It's ten o'clock PM, I sleep not very well. because last night, i wake up again. it's about three o'clock. some mosquito bite me. that is hard to suffer. so i get up, spraying insecticides, and try to sleep again.
i have no insecticides , i need buy another one.
i still have stomachache, i poo two times. i eat something wrong? i only eat noodle. i boiled instant noodles , put three egg.
i boiled three left.
and i watch book a while, i fell tired and sleepy, i use my phone , timing three hours. and i got to sleep. now i wake up.
but i still fill headache.
oh, look my diary, the disease haunts me, i fight him alone. how spectacular
how sad.
i still finish that diary. and i will buy insecticides, eat lunch at restaurant. take shower. make me fell better.
i got to brush my tooth first. last day i listen four story on YouTobe. of course is english.
i eat a lunch and take a shower , i fell better now. i'm spirited , so i decide learning golang now .

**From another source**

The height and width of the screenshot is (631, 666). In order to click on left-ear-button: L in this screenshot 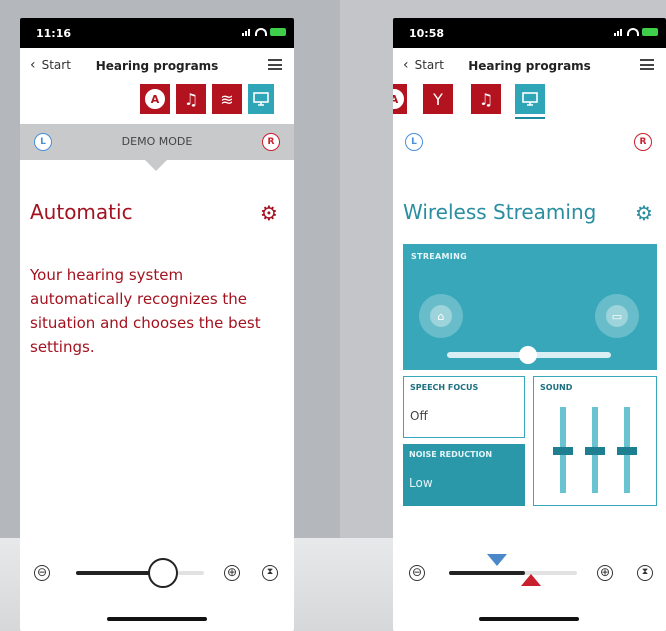, I will do `click(414, 142)`.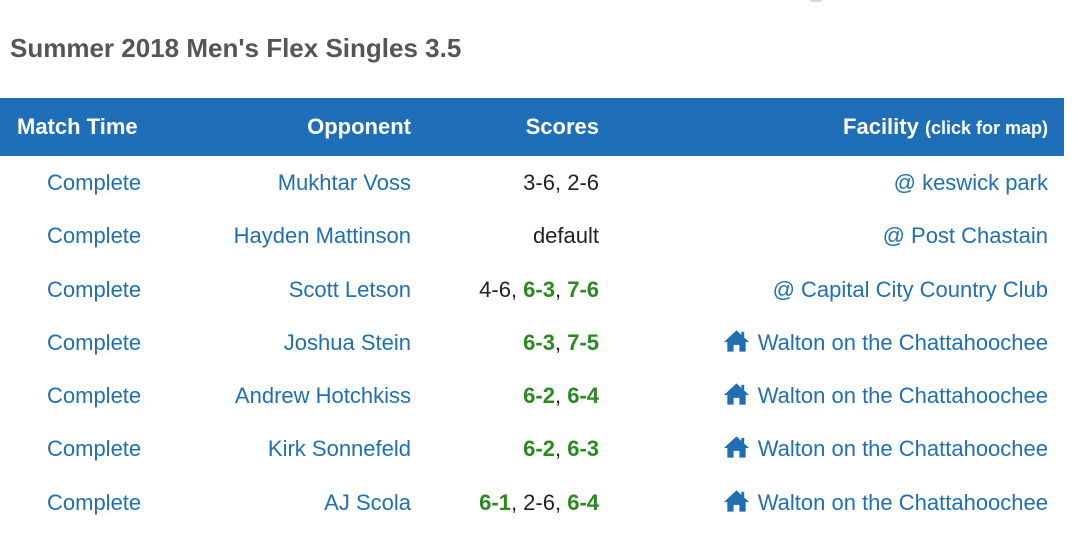 Image resolution: width=1078 pixels, height=540 pixels. What do you see at coordinates (495, 289) in the screenshot?
I see `set-score: 4-6` at bounding box center [495, 289].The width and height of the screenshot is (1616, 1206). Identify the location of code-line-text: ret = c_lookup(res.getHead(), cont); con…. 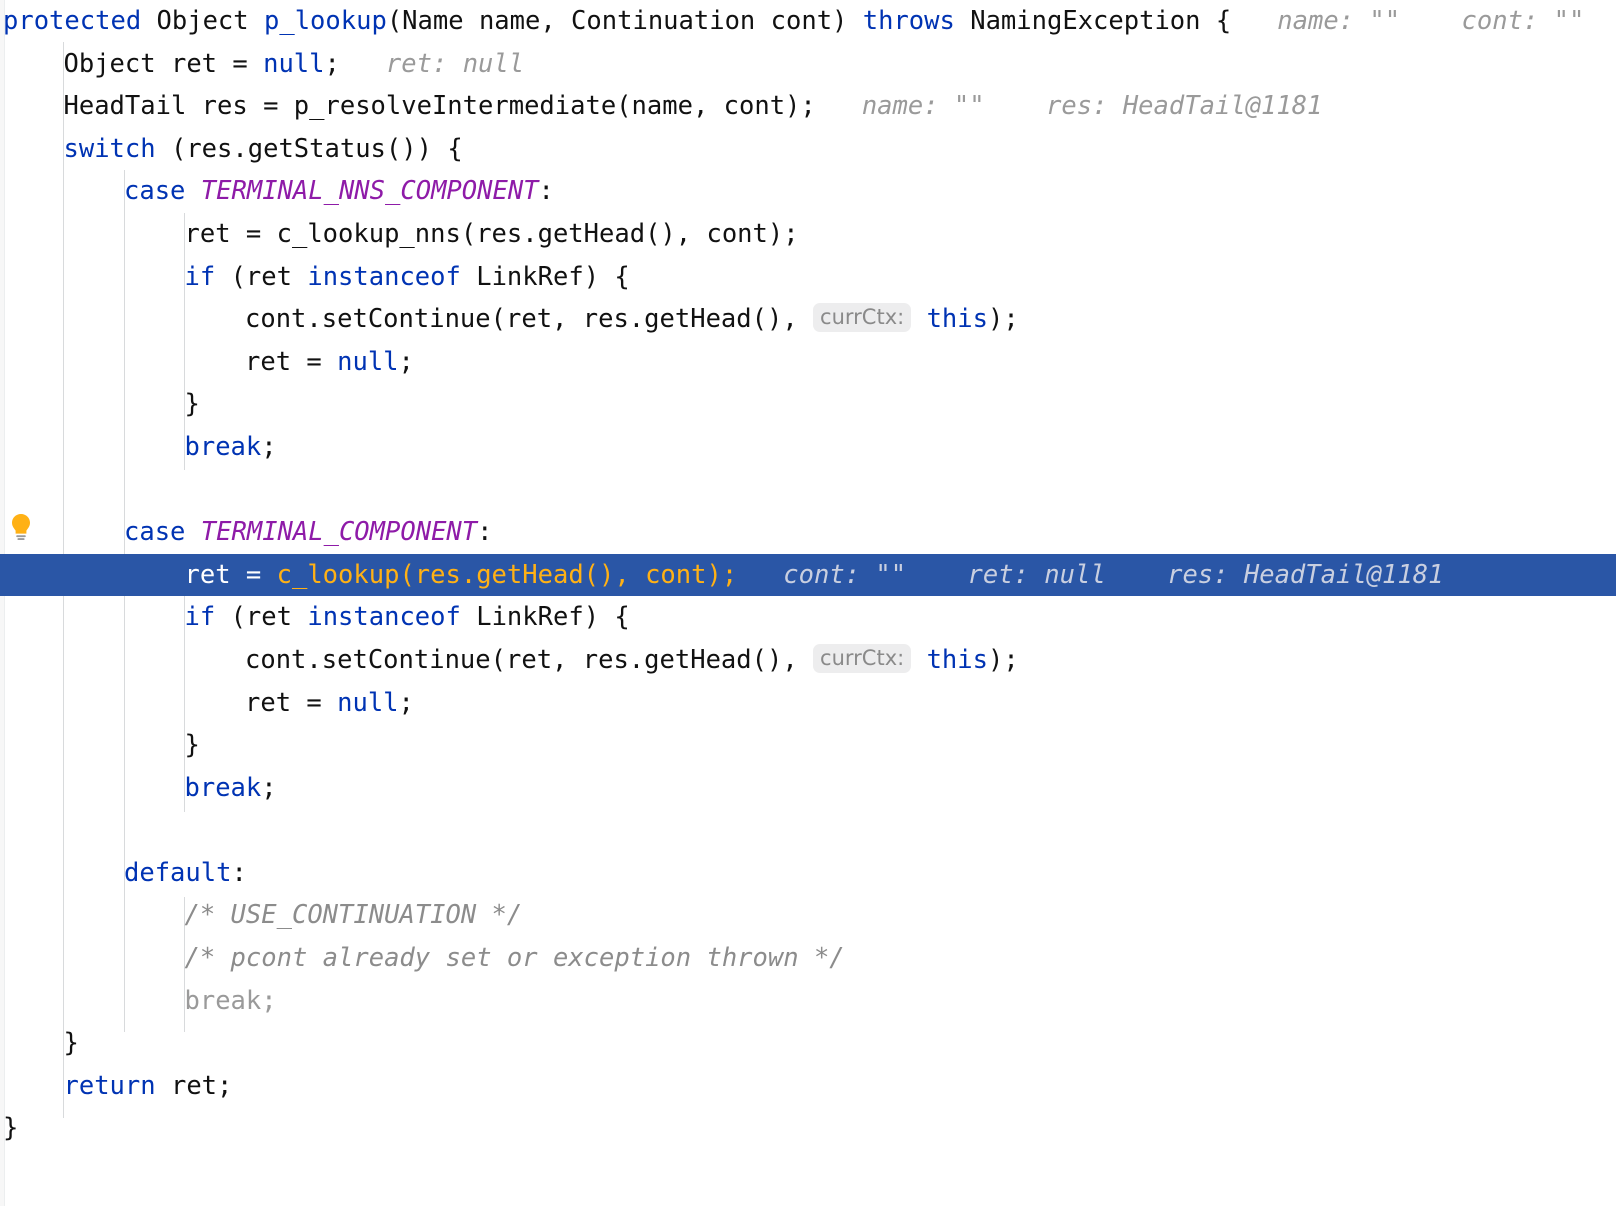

it's just sad how to used go word. I want sit back. I want play phone game. but I remember my diary is not finish. so I got here.
I have nothing to write. one person on flowers. she already find new boyfriend. is already more half years. look what did I do.
I still do not have any friend. what did I do everyday. learning? play? make a friend?
oh. I'm suck.
listen to english story? it's that useful for my new job?
because the virus. every one hate american. the media so powerful in Chinese.
but the virus has gone almost. we can take a breath.
this epidemic situation. one part. little part of people sick and die. I am fine. and I know person all fine. but we all follow in bad situation. for me. I have no job five months ago.
I lost a lot of things. it's still hard to find a new job.
so I study golang. how can I do? watch and learn.
every body in his thoughts trap. I have some money. but I don't know how to use. I just know work. make money. I think I know how to get married. or find girlfriend. but actually I don't know.
I never succeed even one time. I away fail.
is have a girl friend will make my life better? I don't know. I never try.
be single is better or suck? I don't know. I aways single.
I think I need to try. try to have a girlfriend. it better than along. maybe.
like I said. I was in my thought trapped. I think I must have a job. then I can find girlfriend. for now. I just can't.
if you want married. you must have a job. have a house. have money. have time. no parents.
oh. that so hard for every person. is enough words I think. I got to study.